El pasado año, la Guardia Civil del Mar de Pontevedra tomó parte activa en más de una veintena de búsquedas, de tal modo que rescataron a ocho personas, de las cuales siete resultaron ilesas.

Está claro que el servicio que prestan estos agentes no se limita a labores humanitarias. Su presencia es requerida tanto en accidentes -ahí está el ocurrido en agosto en el puerto de Sanxenxo cuando el motor de una lancha explotó y cinco jóvenes resultaron con heridas de distinta entidad- como en la lucha contra el furtivismo. En apenas media docena de actuaciones, los agentes se incautaron de más de medio centenar de artes prohibidas, en gran parte trasmallos y nasas, e impidieron que llegara al mercado un total de 587 kilos de marisco extraído ilícitamente.

De este modo, los servicios más habituales comprenden desde la salvaguarda de competiciones deportivas y citas festivas de toda índole, hasta la lucha contra cualquier actividad delictiva que pueda tener el mar como escenario.
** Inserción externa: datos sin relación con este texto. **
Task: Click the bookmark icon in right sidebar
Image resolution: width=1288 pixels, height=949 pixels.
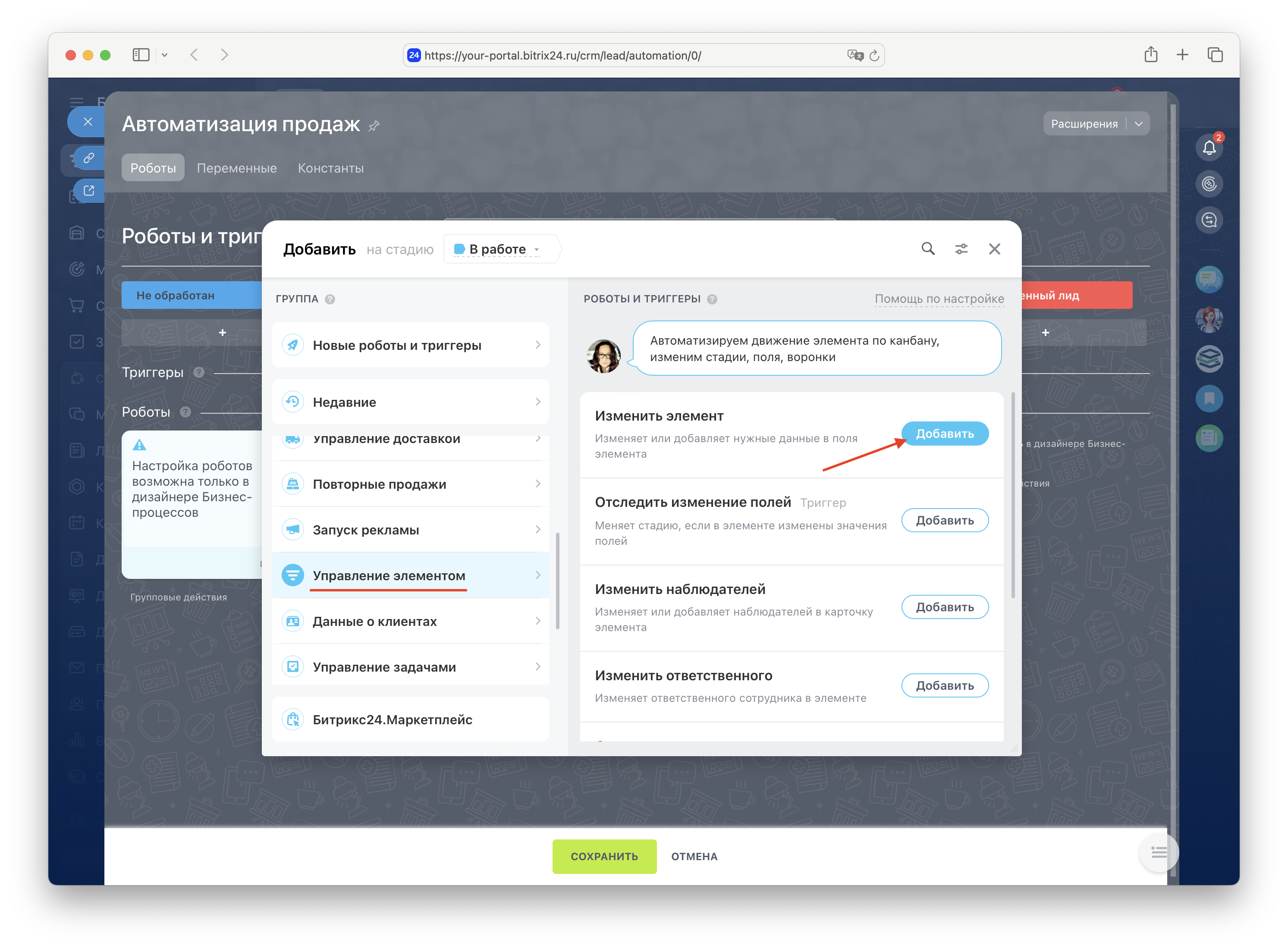Action: [1209, 399]
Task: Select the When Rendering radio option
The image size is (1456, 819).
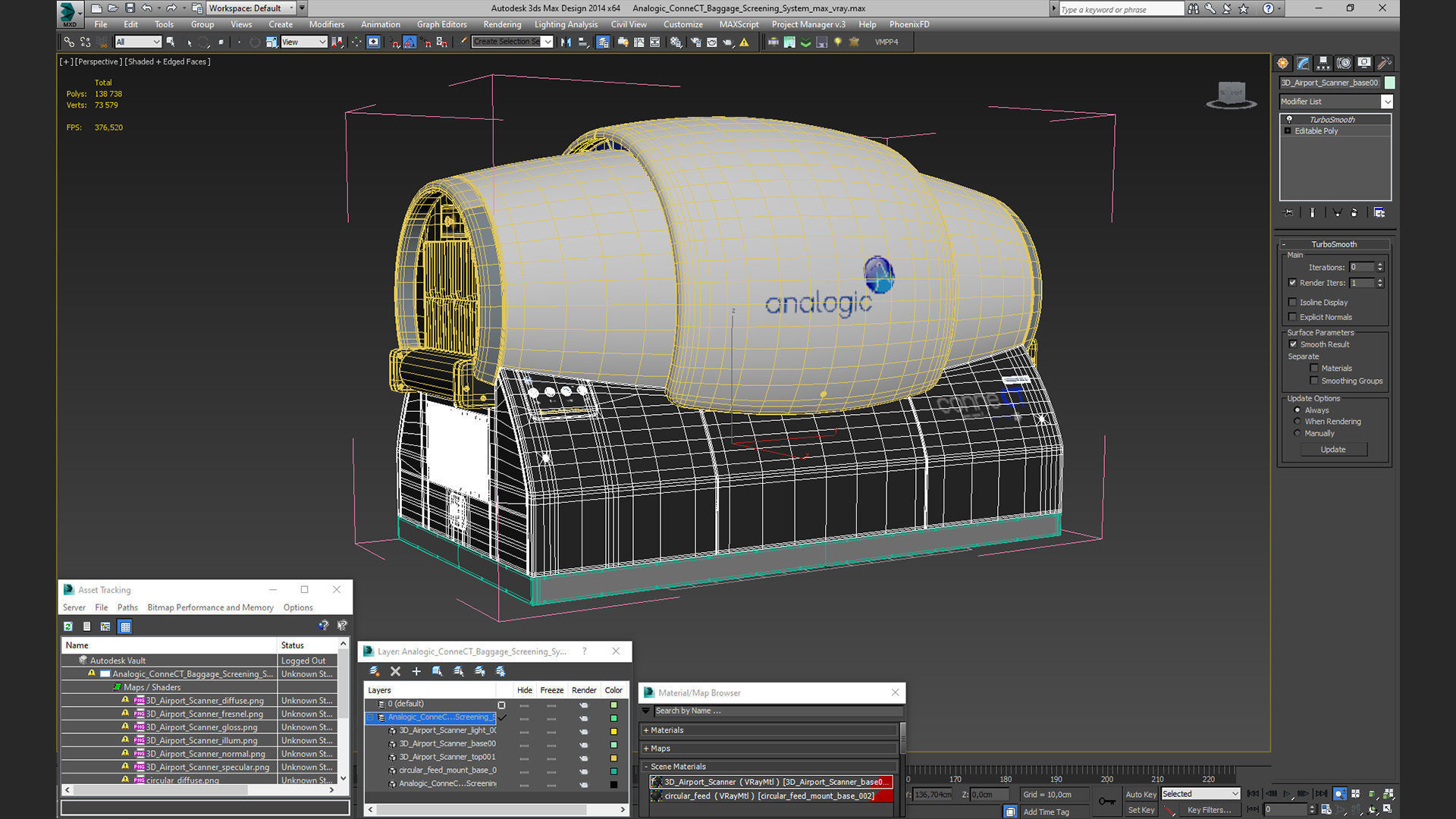Action: (1298, 422)
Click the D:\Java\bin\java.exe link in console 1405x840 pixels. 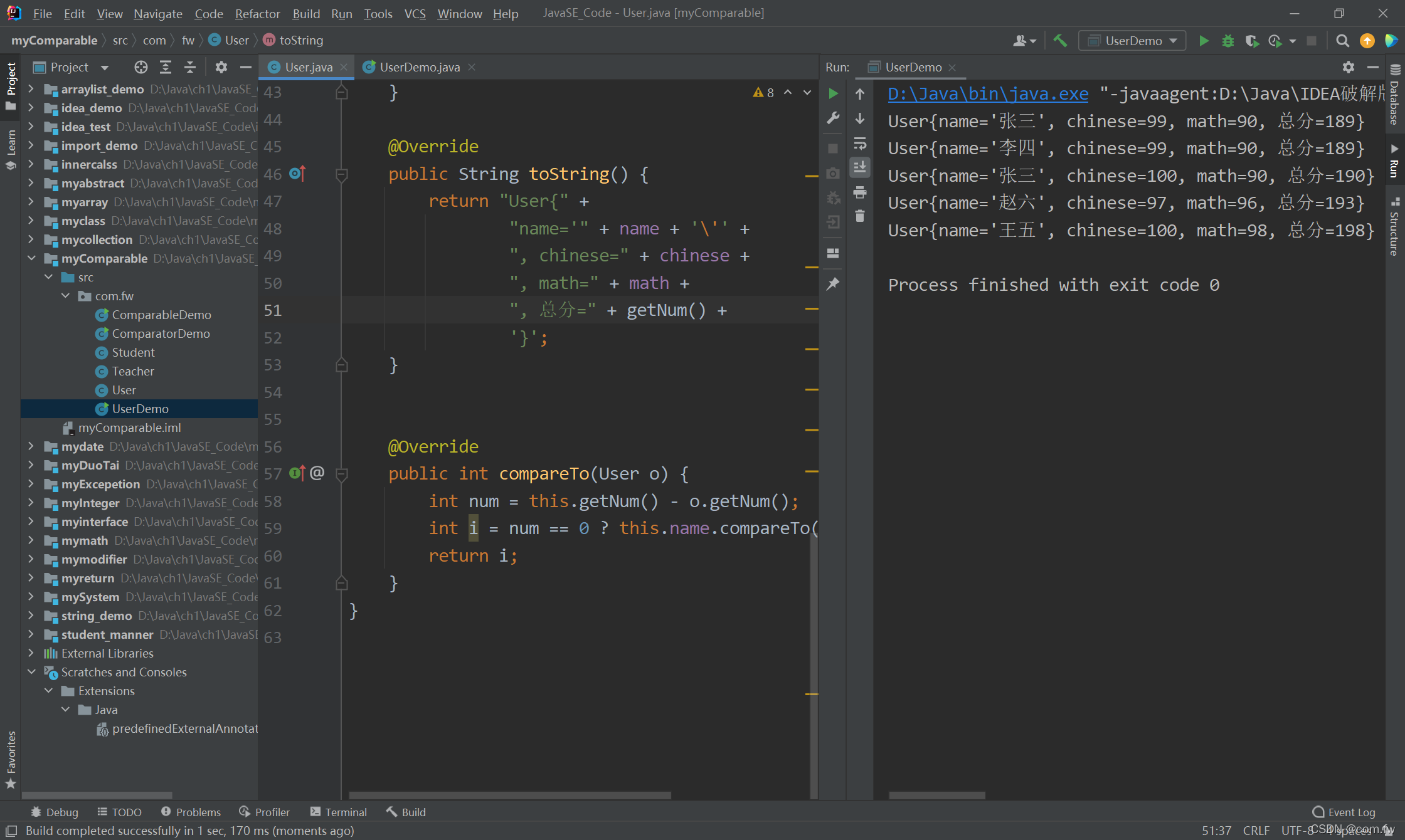click(x=988, y=94)
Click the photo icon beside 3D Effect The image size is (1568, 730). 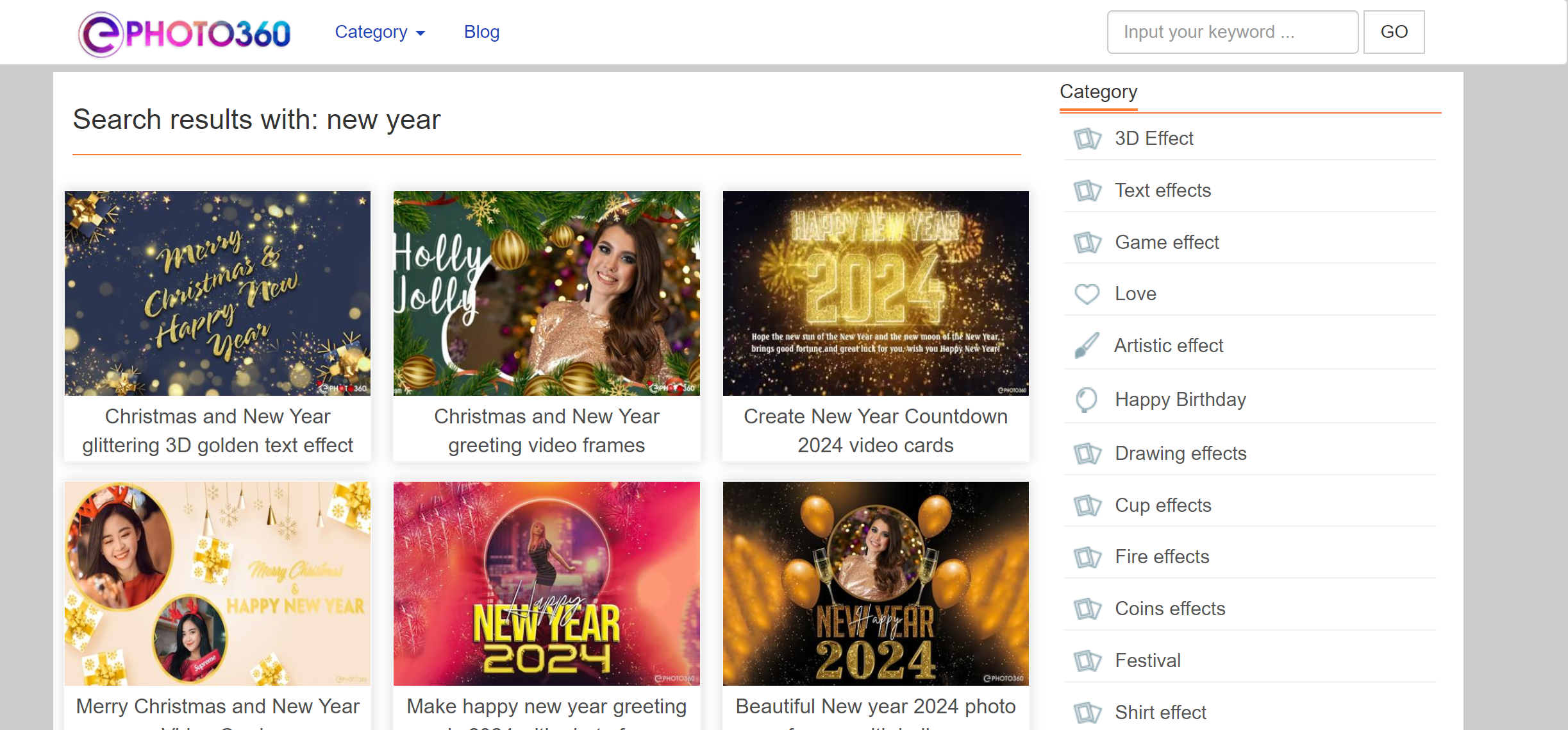pyautogui.click(x=1087, y=139)
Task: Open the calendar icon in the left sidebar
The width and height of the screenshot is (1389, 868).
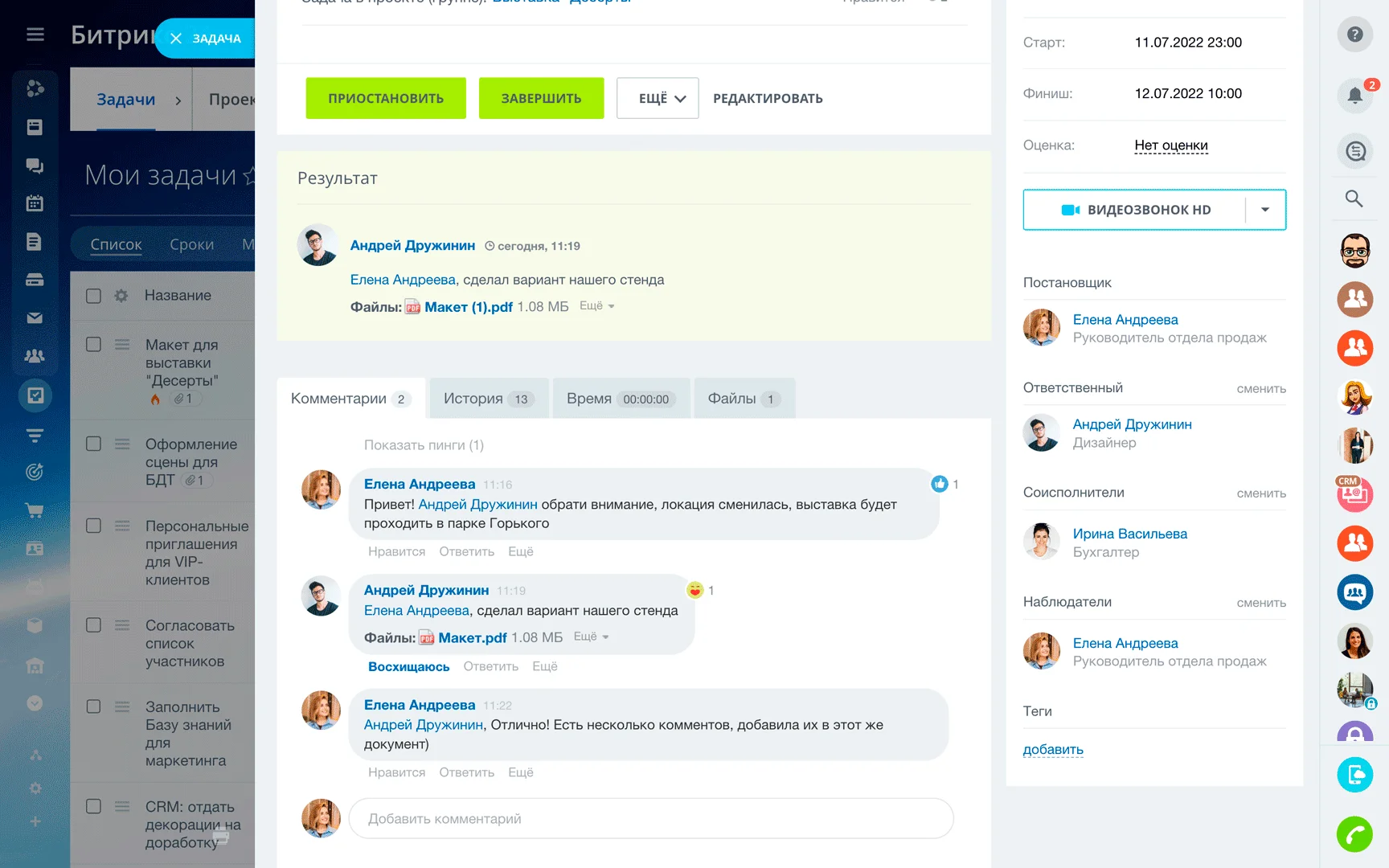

En este ámbito se encuadran, entre otras, la persecución del narcotráfico y del contrabando, la supervisión del empleo de gasóleo bonificado en embarcaciones o la erradicación de la pesca de sardina con explosivos.

Pero su labor no se limita solo al mar, ya que los agentes de esta unidad tienen competencia en el control de las lonjas de las Rías Baixas, así como los distintos puertos del Estado y deportivos que salpican la provincia de Pontevedra. Asimismo, no es raro que realicen patrullas por el interior de las distintas ínsulas que componen el Parque Nacional Islas Atlánticas de Galicia.